DATA SUPPLIED -

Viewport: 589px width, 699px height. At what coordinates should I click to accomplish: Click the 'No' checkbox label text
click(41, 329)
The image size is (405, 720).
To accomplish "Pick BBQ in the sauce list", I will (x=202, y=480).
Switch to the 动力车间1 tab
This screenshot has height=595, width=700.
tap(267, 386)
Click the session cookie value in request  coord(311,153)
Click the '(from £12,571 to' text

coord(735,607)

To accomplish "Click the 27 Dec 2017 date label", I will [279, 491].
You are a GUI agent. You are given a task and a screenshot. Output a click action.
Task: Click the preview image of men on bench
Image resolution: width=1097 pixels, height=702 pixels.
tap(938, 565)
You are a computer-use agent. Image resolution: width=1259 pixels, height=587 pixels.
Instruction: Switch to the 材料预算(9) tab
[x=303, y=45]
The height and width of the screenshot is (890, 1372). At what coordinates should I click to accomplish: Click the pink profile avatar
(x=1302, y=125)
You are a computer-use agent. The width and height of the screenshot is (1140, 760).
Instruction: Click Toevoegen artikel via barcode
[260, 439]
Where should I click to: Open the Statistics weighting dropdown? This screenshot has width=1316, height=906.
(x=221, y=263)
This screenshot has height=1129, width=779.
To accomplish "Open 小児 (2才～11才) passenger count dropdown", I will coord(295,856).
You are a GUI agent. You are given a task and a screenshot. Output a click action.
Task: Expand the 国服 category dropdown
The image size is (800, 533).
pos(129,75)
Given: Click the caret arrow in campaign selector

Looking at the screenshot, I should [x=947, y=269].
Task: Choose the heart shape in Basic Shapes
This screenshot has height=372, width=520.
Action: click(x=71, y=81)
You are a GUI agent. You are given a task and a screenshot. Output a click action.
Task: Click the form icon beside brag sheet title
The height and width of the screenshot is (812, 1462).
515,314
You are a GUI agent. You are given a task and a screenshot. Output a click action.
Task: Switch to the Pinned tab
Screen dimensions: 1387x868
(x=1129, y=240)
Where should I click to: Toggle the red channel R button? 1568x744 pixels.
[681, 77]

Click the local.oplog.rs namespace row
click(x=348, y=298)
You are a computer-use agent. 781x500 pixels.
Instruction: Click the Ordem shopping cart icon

WRITTEN EXERCISE - Rewrite all of the rows above, replacing "GUI agent" with "screen-control agent" and leaving everything else unchanged.

RESULT -
Viewport: 589px width, 699px height. At what coordinates should I click to accomplish: Click the 'No' checkbox label text
click(41, 329)
The image size is (405, 720).
To accomplish "Pick BBQ in the sauce list", I will (x=202, y=480).
Switch to the 动力车间1 tab
This screenshot has height=595, width=700.
tap(267, 386)
Click the session cookie value in request  coord(311,153)
Click the '(from £12,571 to' text

coord(735,607)

To accomplish "Click the 27 Dec 2017 date label", I will [279, 491].
You are a screen-control agent. You are given a task and a screenshot. Output a click action.
Task: Click the preview image of men on bench
Image resolution: width=1097 pixels, height=702 pixels.
tap(938, 565)
You are a computer-use agent. Image resolution: width=1259 pixels, height=587 pixels.
Instruction: Switch to the 材料预算(9) tab
[x=303, y=45]
The height and width of the screenshot is (890, 1372). At what coordinates should I click to accomplish: Click the pink profile avatar
(x=1302, y=125)
You are a computer-use agent. The width and height of the screenshot is (1140, 760).
Instruction: Click Toevoegen artikel via barcode
[260, 439]
Where should I click to: Open the Statistics weighting dropdown? This screenshot has width=1316, height=906.
(x=221, y=263)
This screenshot has height=1129, width=779.
To accomplish "Open 小児 (2才～11才) passenger count dropdown", I will coord(295,856).
You are a screen-control agent. You are given a task and a screenshot. Output a click action.
Task: Expand the 国服 category dropdown
The image size is (800, 533).
pos(129,75)
Given: Click the caret arrow in campaign selector

Looking at the screenshot, I should [x=947, y=269].
Task: Choose the heart shape in Basic Shapes
This screenshot has height=372, width=520.
Action: click(x=71, y=81)
You are a screen-control agent. You are given a task and a screenshot. Output a click action.
Task: Click the form icon beside brag sheet title
The height and width of the screenshot is (812, 1462).
515,314
You are a screen-control agent. You are given a task and a screenshot. Output a click action.
Task: Switch to the Pinned tab
Screen dimensions: 1387x868
(x=1129, y=240)
Where should I click to: Toggle the red channel R button? 1568x744 pixels.
[681, 77]

Click the local.oplog.rs namespace row
click(x=348, y=298)
You are a computer-use agent. 781x500 pixels.
Instruction: Click the Ordem shopping cart icon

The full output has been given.